── Record excerpts

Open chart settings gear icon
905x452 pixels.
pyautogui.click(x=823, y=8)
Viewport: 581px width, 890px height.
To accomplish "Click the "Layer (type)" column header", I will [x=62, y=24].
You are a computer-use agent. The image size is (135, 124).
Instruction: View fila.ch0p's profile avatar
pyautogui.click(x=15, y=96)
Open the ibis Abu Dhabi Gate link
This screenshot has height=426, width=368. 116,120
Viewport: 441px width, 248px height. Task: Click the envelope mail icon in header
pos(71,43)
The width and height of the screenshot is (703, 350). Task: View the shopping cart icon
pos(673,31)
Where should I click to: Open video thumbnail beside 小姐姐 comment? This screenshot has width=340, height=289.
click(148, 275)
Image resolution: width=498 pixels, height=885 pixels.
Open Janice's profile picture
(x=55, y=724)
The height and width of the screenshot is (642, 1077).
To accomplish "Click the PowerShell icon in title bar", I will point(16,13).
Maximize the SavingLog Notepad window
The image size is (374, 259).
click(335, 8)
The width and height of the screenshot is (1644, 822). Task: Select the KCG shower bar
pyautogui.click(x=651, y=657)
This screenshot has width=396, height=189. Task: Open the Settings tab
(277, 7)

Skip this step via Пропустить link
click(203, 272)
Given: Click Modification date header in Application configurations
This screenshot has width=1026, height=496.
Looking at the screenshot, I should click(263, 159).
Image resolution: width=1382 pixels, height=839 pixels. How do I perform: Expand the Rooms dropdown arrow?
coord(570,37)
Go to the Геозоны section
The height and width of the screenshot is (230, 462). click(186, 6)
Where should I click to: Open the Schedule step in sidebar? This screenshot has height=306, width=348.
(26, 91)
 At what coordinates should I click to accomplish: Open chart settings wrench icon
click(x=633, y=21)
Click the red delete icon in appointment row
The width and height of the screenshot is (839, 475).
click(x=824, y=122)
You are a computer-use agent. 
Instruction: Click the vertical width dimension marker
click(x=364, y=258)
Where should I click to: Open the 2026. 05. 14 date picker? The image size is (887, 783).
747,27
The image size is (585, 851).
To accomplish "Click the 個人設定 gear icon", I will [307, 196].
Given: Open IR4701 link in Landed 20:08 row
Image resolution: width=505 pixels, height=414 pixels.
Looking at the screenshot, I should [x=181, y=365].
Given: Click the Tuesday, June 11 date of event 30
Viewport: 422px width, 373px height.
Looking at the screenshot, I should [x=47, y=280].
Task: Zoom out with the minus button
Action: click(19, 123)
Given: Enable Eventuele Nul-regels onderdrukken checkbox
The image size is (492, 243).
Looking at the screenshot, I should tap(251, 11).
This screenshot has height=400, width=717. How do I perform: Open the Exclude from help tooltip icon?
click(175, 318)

────

**The problem**
Copy out all of the listing, exactly as it reads.

**Your solution**
Open chart settings gear icon
905x452 pixels.
pyautogui.click(x=823, y=8)
Viewport: 581px width, 890px height.
To accomplish "Click the "Layer (type)" column header", I will [x=62, y=24].
You are a computer-use agent. The image size is (135, 124).
Instruction: View fila.ch0p's profile avatar
pyautogui.click(x=15, y=96)
Open the ibis Abu Dhabi Gate link
This screenshot has height=426, width=368. 116,120
Viewport: 441px width, 248px height. Task: Click the envelope mail icon in header
pos(71,43)
The width and height of the screenshot is (703, 350). Task: View the shopping cart icon
pos(673,31)
Where should I click to: Open video thumbnail beside 小姐姐 comment? This screenshot has width=340, height=289.
click(148, 275)
Image resolution: width=498 pixels, height=885 pixels.
Open Janice's profile picture
(x=55, y=724)
The height and width of the screenshot is (642, 1077).
To accomplish "Click the PowerShell icon in title bar", I will point(16,13).
Maximize the SavingLog Notepad window
The image size is (374, 259).
click(335, 8)
The width and height of the screenshot is (1644, 822). Task: Select the KCG shower bar
pyautogui.click(x=651, y=657)
This screenshot has width=396, height=189. Task: Open the Settings tab
(277, 7)

Skip this step via Пропустить link
click(203, 272)
Given: Click Modification date header in Application configurations
This screenshot has width=1026, height=496.
Looking at the screenshot, I should click(263, 159).
Image resolution: width=1382 pixels, height=839 pixels. How do I perform: Expand the Rooms dropdown arrow?
coord(570,37)
Go to the Геозоны section
The height and width of the screenshot is (230, 462). click(186, 6)
Where should I click to: Open the Schedule step in sidebar? This screenshot has height=306, width=348.
(26, 91)
 At what coordinates should I click to accomplish: Open chart settings wrench icon
click(x=633, y=21)
Click the red delete icon in appointment row
The width and height of the screenshot is (839, 475).
click(x=824, y=122)
You are a computer-use agent. 
Instruction: Click the vertical width dimension marker
click(x=364, y=258)
Where should I click to: Open the 2026. 05. 14 date picker? The image size is (887, 783).
747,27
The image size is (585, 851).
To accomplish "Click the 個人設定 gear icon", I will [307, 196].
Given: Open IR4701 link in Landed 20:08 row
Image resolution: width=505 pixels, height=414 pixels.
Looking at the screenshot, I should [x=181, y=365].
Given: Click the Tuesday, June 11 date of event 30
Viewport: 422px width, 373px height.
Looking at the screenshot, I should [x=47, y=280].
Task: Zoom out with the minus button
Action: click(19, 123)
Given: Enable Eventuele Nul-regels onderdrukken checkbox
The image size is (492, 243).
Looking at the screenshot, I should tap(251, 11).
This screenshot has height=400, width=717. How do I perform: Open the Exclude from help tooltip icon?
click(175, 318)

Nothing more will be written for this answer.